• **What the task asks**
Return each of the entries below word for word.
^^^^^^^^
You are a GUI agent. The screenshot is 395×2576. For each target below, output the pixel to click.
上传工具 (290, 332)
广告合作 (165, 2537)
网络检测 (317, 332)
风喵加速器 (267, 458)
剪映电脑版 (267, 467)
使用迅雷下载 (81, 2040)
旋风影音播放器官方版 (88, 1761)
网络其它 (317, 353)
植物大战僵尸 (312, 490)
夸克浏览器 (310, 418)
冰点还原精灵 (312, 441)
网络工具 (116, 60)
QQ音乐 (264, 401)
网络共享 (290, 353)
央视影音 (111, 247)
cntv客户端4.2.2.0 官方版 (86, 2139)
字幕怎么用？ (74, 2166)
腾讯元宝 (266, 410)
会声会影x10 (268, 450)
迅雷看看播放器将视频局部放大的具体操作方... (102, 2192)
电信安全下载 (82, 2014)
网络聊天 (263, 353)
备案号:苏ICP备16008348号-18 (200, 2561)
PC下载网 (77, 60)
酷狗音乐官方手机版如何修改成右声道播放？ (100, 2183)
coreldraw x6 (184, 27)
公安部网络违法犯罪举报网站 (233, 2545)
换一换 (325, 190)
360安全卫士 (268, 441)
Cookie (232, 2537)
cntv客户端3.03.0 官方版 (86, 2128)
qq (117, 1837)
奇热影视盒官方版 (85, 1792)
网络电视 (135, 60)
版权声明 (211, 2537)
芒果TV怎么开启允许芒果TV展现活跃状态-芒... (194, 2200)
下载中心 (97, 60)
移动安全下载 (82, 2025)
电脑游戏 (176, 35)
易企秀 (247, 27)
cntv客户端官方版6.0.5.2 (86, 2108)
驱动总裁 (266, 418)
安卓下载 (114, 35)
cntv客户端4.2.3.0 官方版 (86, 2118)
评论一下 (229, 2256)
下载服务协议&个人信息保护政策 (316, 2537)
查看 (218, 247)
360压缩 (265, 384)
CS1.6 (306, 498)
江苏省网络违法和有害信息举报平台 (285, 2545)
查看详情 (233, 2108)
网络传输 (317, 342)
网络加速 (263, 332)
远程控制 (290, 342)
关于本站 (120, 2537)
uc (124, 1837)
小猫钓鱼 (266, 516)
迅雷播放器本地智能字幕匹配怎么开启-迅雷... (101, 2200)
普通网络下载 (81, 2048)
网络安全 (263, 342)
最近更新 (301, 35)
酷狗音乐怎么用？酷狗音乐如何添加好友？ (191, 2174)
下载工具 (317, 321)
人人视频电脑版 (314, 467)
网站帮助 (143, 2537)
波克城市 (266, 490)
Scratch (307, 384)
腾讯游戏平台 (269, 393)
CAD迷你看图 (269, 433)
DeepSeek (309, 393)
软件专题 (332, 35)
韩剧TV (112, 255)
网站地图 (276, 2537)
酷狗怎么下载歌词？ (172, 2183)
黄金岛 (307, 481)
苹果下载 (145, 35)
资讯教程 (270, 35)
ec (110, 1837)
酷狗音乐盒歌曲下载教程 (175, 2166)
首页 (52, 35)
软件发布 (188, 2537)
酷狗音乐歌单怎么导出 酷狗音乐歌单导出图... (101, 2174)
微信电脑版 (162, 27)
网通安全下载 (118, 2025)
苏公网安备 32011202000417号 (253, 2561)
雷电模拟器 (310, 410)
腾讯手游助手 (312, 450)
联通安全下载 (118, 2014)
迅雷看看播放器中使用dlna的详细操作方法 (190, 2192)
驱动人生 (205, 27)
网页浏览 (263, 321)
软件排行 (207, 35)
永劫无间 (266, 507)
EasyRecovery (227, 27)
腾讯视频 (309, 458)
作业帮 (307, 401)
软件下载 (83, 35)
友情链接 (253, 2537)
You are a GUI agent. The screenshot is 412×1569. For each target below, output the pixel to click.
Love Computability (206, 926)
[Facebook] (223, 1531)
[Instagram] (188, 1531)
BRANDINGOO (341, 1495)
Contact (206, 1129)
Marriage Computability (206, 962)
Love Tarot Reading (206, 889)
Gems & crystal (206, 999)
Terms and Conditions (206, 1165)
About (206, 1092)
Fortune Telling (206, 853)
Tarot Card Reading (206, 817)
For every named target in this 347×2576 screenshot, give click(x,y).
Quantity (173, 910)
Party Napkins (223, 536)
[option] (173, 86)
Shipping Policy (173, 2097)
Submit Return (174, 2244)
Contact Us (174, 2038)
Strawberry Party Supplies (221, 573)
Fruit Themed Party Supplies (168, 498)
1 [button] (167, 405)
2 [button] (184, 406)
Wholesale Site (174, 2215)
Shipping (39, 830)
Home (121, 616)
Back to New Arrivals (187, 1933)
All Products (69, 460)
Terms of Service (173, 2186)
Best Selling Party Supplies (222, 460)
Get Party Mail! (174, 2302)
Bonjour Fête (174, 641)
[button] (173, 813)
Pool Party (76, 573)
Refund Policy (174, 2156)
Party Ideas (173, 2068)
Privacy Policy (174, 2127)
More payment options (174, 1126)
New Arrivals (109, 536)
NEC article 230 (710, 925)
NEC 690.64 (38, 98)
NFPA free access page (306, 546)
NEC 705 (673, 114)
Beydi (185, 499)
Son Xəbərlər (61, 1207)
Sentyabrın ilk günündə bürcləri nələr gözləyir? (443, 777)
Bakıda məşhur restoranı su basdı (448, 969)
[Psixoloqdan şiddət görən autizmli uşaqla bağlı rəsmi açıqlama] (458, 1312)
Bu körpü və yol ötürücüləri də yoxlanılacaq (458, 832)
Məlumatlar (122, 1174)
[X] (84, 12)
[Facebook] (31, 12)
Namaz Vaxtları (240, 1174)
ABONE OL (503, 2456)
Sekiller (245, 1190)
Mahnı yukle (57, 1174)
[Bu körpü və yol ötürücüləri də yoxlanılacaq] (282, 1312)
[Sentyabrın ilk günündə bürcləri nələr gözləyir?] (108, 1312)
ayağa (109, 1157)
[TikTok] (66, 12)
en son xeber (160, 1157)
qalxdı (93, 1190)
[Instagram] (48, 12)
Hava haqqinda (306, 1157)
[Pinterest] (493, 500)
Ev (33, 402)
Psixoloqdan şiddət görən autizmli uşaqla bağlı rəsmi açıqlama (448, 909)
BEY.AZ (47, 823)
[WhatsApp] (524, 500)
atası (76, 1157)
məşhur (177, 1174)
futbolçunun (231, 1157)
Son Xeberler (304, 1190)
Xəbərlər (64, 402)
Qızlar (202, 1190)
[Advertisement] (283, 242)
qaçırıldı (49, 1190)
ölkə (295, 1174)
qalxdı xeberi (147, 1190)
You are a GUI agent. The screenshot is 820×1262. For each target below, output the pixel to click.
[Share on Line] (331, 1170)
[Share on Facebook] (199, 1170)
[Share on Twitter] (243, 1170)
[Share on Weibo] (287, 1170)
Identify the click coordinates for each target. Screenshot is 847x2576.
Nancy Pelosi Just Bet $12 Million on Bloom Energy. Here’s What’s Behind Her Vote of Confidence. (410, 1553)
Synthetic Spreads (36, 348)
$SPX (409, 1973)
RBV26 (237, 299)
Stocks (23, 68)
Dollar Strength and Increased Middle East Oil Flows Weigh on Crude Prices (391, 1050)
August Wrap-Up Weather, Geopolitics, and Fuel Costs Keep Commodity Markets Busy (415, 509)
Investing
^^^^^^^^
• **Written solution**
You are a GUI agent. The screenshot is 395×2576. For each target below, output the pixel to click.
上传工具 (290, 332)
广告合作 (165, 2537)
网络检测 (317, 332)
风喵加速器 (267, 458)
剪映电脑版 (267, 467)
使用迅雷下载 (81, 2040)
旋风影音播放器官方版 (88, 1761)
网络其它 (317, 353)
植物大战僵尸 (312, 490)
夸克浏览器 (310, 418)
冰点还原精灵 (312, 441)
网络工具 (116, 60)
QQ音乐 (264, 401)
网络共享 (290, 353)
央视影音 (111, 247)
cntv客户端4.2.2.0 官方版 (86, 2139)
字幕怎么用？ (74, 2166)
腾讯元宝 (266, 410)
会声会影x10 (268, 450)
迅雷看看播放器将视频局部放大的具体操作方... (102, 2192)
电信安全下载 (82, 2014)
网络聊天 (263, 353)
备案号:苏ICP备16008348号-18 (200, 2561)
PC下载网 (77, 60)
酷狗音乐官方手机版如何修改成右声道播放？ (100, 2183)
coreldraw x6 (184, 27)
公安部网络违法犯罪举报网站 (233, 2545)
换一换 (325, 190)
360安全卫士 (268, 441)
Cookie (232, 2537)
cntv客户端3.03.0 官方版 (86, 2128)
qq (117, 1837)
奇热影视盒官方版 (85, 1792)
网络电视 (135, 60)
版权声明 (211, 2537)
芒果TV怎么开启允许芒果TV展现活跃状态-芒... (194, 2200)
下载中心 (97, 60)
移动安全下载 (82, 2025)
电脑游戏 (176, 35)
易企秀 (247, 27)
cntv客户端官方版6.0.5.2 (86, 2108)
驱动总裁 (266, 418)
安卓下载 (114, 35)
cntv客户端4.2.3.0 官方版 (86, 2118)
评论一下 (229, 2256)
下载服务协议&个人信息保护政策 (316, 2537)
查看 (218, 247)
360压缩 (265, 384)
CS1.6 (306, 498)
江苏省网络违法和有害信息举报平台 (285, 2545)
查看详情 (233, 2108)
网络传输 (317, 342)
网络加速 (263, 332)
远程控制 (290, 342)
关于本站 (120, 2537)
uc (124, 1837)
小猫钓鱼 (266, 516)
迅雷播放器本地智能字幕匹配怎么开启-迅雷... (101, 2200)
普通网络下载 (81, 2048)
网络安全 (263, 342)
最近更新 (301, 35)
酷狗音乐怎么用？酷狗音乐如何添加好友？ (191, 2174)
下载工具 (317, 321)
人人视频电脑版 (314, 467)
网站帮助 (143, 2537)
波克城市 (266, 490)
Scratch (307, 384)
腾讯游戏平台 (269, 393)
CAD迷你看图 (269, 433)
DeepSeek (309, 393)
软件专题 (332, 35)
韩剧TV (112, 255)
网站地图 (276, 2537)
酷狗怎么下载歌词？ (172, 2183)
黄金岛 (307, 481)
苹果下载 (145, 35)
资讯教程 (270, 35)
ec (110, 1837)
酷狗音乐盒歌曲下载教程 (175, 2166)
首页 (52, 35)
软件发布 (188, 2537)
酷狗音乐歌单怎么导出 酷狗音乐歌单导出图... (101, 2174)
微信电脑版 (162, 27)
网通安全下载 (118, 2025)
苏公网安备 32011202000417号 (253, 2561)
雷电模拟器 (310, 410)
腾讯手游助手 (312, 450)
联通安全下载 (118, 2014)
迅雷看看播放器中使用dlna的详细操作方法 (190, 2192)
驱动人生 (205, 27)
网页浏览 (263, 321)
软件排行 (207, 35)
永劫无间 (266, 507)
EasyRecovery (227, 27)
腾讯视频 (309, 458)
作业帮 (307, 401)
软件下载 (83, 35)
友情链接 (253, 2537)
You are a GUI agent. The screenshot is 412×1569. For each target below, output the pixel to click.
Love Computability (206, 926)
[Facebook] (223, 1531)
[Instagram] (188, 1531)
BRANDINGOO (341, 1495)
Contact (206, 1129)
Marriage Computability (206, 962)
Love Tarot Reading (206, 889)
Gems & crystal (206, 999)
Terms and Conditions (206, 1165)
About (206, 1092)
Fortune Telling (206, 853)
Tarot Card Reading (206, 817)
For every named target in this 347×2576 screenshot, give click(x,y).
Quantity (173, 910)
Party Napkins (223, 536)
[option] (173, 86)
Shipping Policy (173, 2097)
Submit Return (174, 2244)
Contact Us (174, 2038)
Strawberry Party Supplies (221, 573)
Fruit Themed Party Supplies (168, 498)
1 [button] (167, 405)
2 [button] (184, 406)
Wholesale Site (174, 2215)
Shipping (39, 830)
Home (121, 616)
Back to New Arrivals (187, 1933)
All Products (69, 460)
Terms of Service (173, 2186)
Best Selling Party Supplies (222, 460)
Get Party Mail! (174, 2302)
Bonjour Fête (174, 641)
[button] (173, 813)
Pool Party (76, 573)
Refund Policy (174, 2156)
Party Ideas (173, 2068)
Privacy Policy (174, 2127)
More payment options (174, 1126)
New Arrivals (109, 536)
NEC article 230 (710, 925)
NEC 690.64 (38, 98)
NFPA free access page (306, 546)
NEC 705 (673, 114)
Beydi (185, 499)
Son Xəbərlər (61, 1207)
Sentyabrın ilk günündə bürcləri nələr gözləyir? (443, 777)
Bakıda məşhur restoranı su basdı (448, 969)
[Psixoloqdan şiddət görən autizmli uşaqla bağlı rəsmi açıqlama] (458, 1312)
Bu körpü və yol ötürücüləri də yoxlanılacaq (458, 832)
Məlumatlar (122, 1174)
[X] (84, 12)
[Facebook] (31, 12)
Namaz Vaxtları (240, 1174)
ABONE OL (503, 2456)
Sekiller (245, 1190)
Mahnı yukle (57, 1174)
[Bu körpü və yol ötürücüləri də yoxlanılacaq] (282, 1312)
[Sentyabrın ilk günündə bürcləri nələr gözləyir?] (108, 1312)
ayağa (109, 1157)
[TikTok] (66, 12)
en son xeber (160, 1157)
qalxdı (93, 1190)
[Instagram] (48, 12)
Hava haqqinda (306, 1157)
[Pinterest] (493, 500)
Ev (33, 402)
Psixoloqdan şiddət görən autizmli uşaqla bağlı rəsmi açıqlama (448, 909)
BEY.AZ (47, 823)
[WhatsApp] (524, 500)
atası (76, 1157)
məşhur (177, 1174)
futbolçunun (231, 1157)
Son Xeberler (304, 1190)
Xəbərlər (64, 402)
Qızlar (202, 1190)
[Advertisement] (283, 242)
qaçırıldı (49, 1190)
ölkə (295, 1174)
qalxdı xeberi (147, 1190)
You are a GUI agent. The screenshot is 820×1262. For each target below, output the pixel to click.
[Share on Line] (331, 1170)
[Share on Facebook] (199, 1170)
[Share on Twitter] (243, 1170)
[Share on Weibo] (287, 1170)
Identify the click coordinates for each target. Screenshot is 847x2576.
Nancy Pelosi Just Bet $12 Million on Bloom Energy. Here’s What’s Behind Her Vote of Confidence. (410, 1553)
Synthetic Spreads (36, 348)
$SPX (409, 1973)
RBV26 (237, 299)
Stocks (23, 68)
Dollar Strength and Increased Middle East Oil Flows Weigh on Crude Prices (391, 1050)
August Wrap-Up Weather, Geopolitics, and Fuel Costs Keep Commodity Markets Busy (415, 509)
Investing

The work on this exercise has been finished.